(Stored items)

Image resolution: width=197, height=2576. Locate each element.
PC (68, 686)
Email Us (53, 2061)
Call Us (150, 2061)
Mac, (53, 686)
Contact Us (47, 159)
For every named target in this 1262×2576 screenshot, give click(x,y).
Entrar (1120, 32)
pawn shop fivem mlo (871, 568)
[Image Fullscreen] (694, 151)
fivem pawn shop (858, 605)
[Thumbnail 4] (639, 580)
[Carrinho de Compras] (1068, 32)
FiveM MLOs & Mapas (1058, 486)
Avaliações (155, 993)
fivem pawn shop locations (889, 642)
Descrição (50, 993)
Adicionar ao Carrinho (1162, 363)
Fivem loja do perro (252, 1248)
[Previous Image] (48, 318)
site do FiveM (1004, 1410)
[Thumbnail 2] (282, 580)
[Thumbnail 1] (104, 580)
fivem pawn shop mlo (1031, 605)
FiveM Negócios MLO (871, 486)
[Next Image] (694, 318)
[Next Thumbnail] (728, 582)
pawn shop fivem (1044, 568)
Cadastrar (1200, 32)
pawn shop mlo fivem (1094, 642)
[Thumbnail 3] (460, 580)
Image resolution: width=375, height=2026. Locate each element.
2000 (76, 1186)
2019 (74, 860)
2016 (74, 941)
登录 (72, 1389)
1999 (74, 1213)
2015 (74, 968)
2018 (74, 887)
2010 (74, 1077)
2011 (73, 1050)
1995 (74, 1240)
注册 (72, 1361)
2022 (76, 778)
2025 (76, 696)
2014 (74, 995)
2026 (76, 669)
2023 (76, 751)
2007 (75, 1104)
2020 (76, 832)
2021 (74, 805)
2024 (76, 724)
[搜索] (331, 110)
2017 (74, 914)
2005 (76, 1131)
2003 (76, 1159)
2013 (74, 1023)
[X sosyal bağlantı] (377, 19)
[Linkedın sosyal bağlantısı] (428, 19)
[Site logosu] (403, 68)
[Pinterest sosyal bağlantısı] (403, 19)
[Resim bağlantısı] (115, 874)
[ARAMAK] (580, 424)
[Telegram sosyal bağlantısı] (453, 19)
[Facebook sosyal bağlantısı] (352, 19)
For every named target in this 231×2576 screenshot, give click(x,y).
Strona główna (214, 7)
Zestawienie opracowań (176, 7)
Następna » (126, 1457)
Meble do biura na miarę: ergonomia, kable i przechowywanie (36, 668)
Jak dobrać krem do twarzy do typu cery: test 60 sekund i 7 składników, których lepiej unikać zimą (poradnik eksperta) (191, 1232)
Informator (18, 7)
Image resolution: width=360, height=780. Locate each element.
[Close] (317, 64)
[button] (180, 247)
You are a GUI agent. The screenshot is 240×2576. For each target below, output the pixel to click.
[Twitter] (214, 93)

DIRECTIONS:
With the line holding "pawn shop fivem mlo (871, 568)" as the first and the line holding "site do FiveM (1004, 1410)" as the last, set down that range of the entries above exactly, and nothing else.

SOLUTION FOR THIS PROBLEM:
pawn shop fivem mlo (871, 568)
[Image Fullscreen] (694, 151)
fivem pawn shop (858, 605)
[Thumbnail 4] (639, 580)
[Carrinho de Compras] (1068, 32)
FiveM MLOs & Mapas (1058, 486)
Avaliações (155, 993)
fivem pawn shop locations (889, 642)
Descrição (50, 993)
Adicionar ao Carrinho (1162, 363)
Fivem loja do perro (252, 1248)
[Previous Image] (48, 318)
site do FiveM (1004, 1410)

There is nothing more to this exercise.